● **BRIEF**:
Leave the pictures out and reproduce, exactly, the lines from the one with "Given: Click Save Changes button" through the end of the entries below.

==== DATA PROVIDED

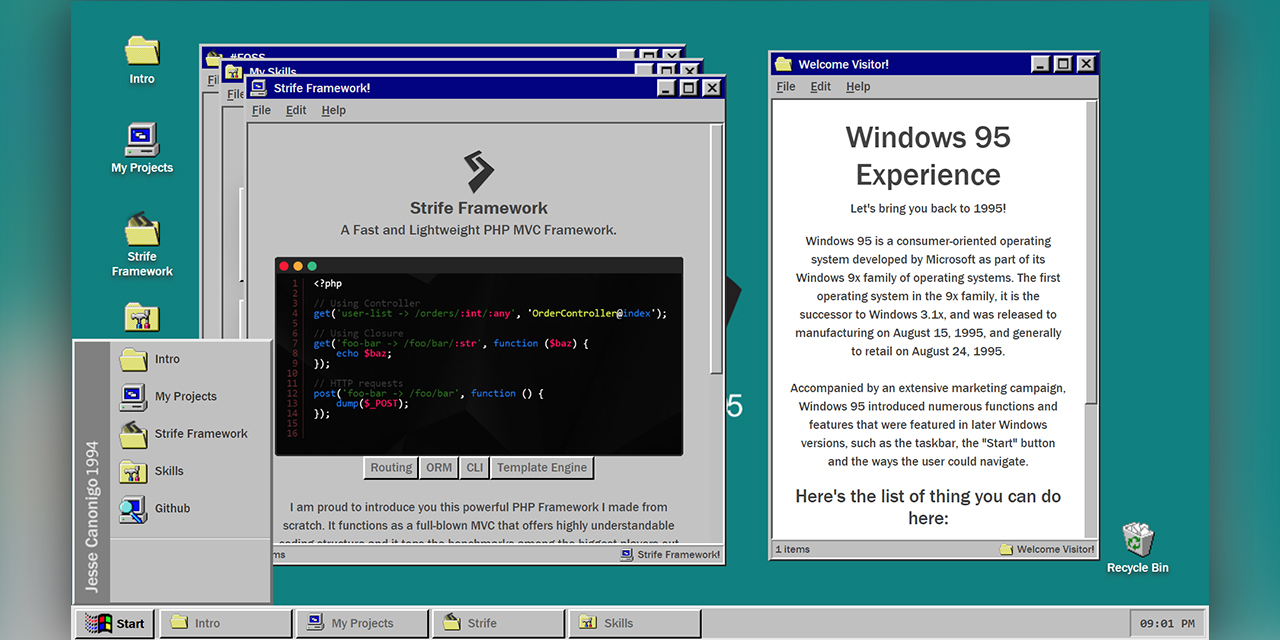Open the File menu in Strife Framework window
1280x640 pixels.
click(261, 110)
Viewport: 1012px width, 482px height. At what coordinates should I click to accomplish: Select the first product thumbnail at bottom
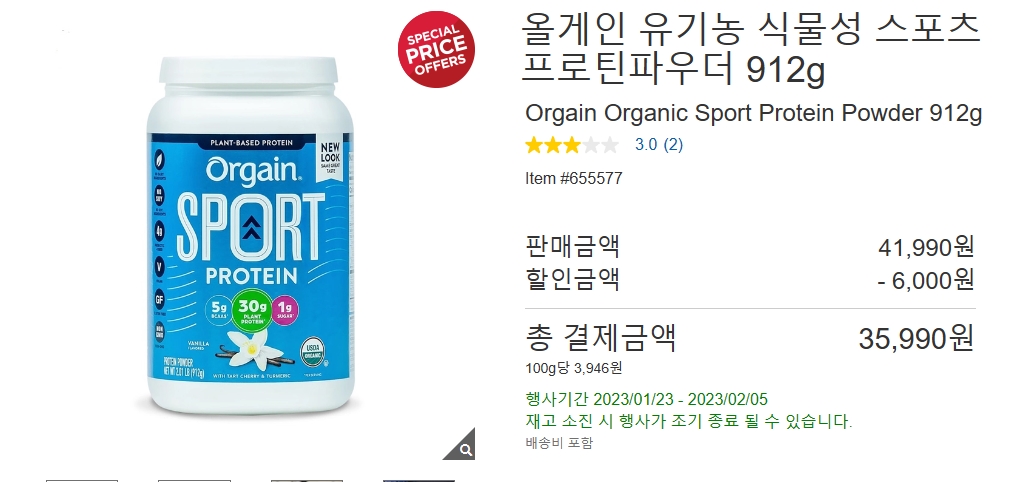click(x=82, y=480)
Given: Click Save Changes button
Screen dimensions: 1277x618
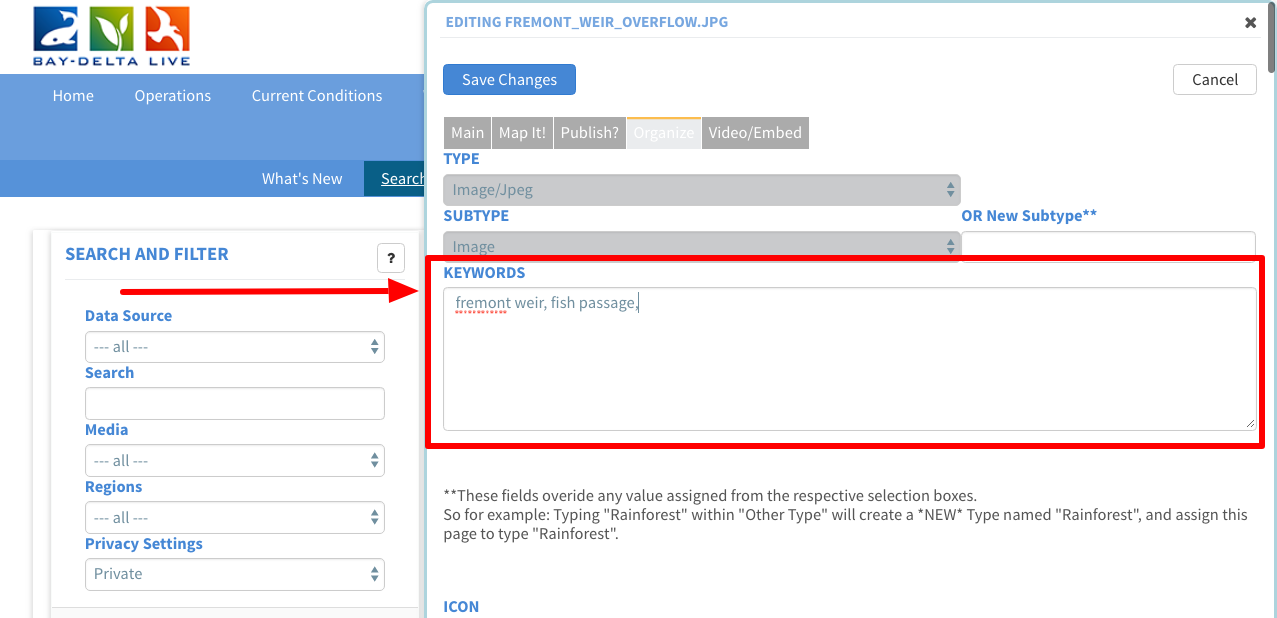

========

● **RESPONSE TO THE TASK**:
Given: Click Save Changes button
Screen dimensions: 1277x618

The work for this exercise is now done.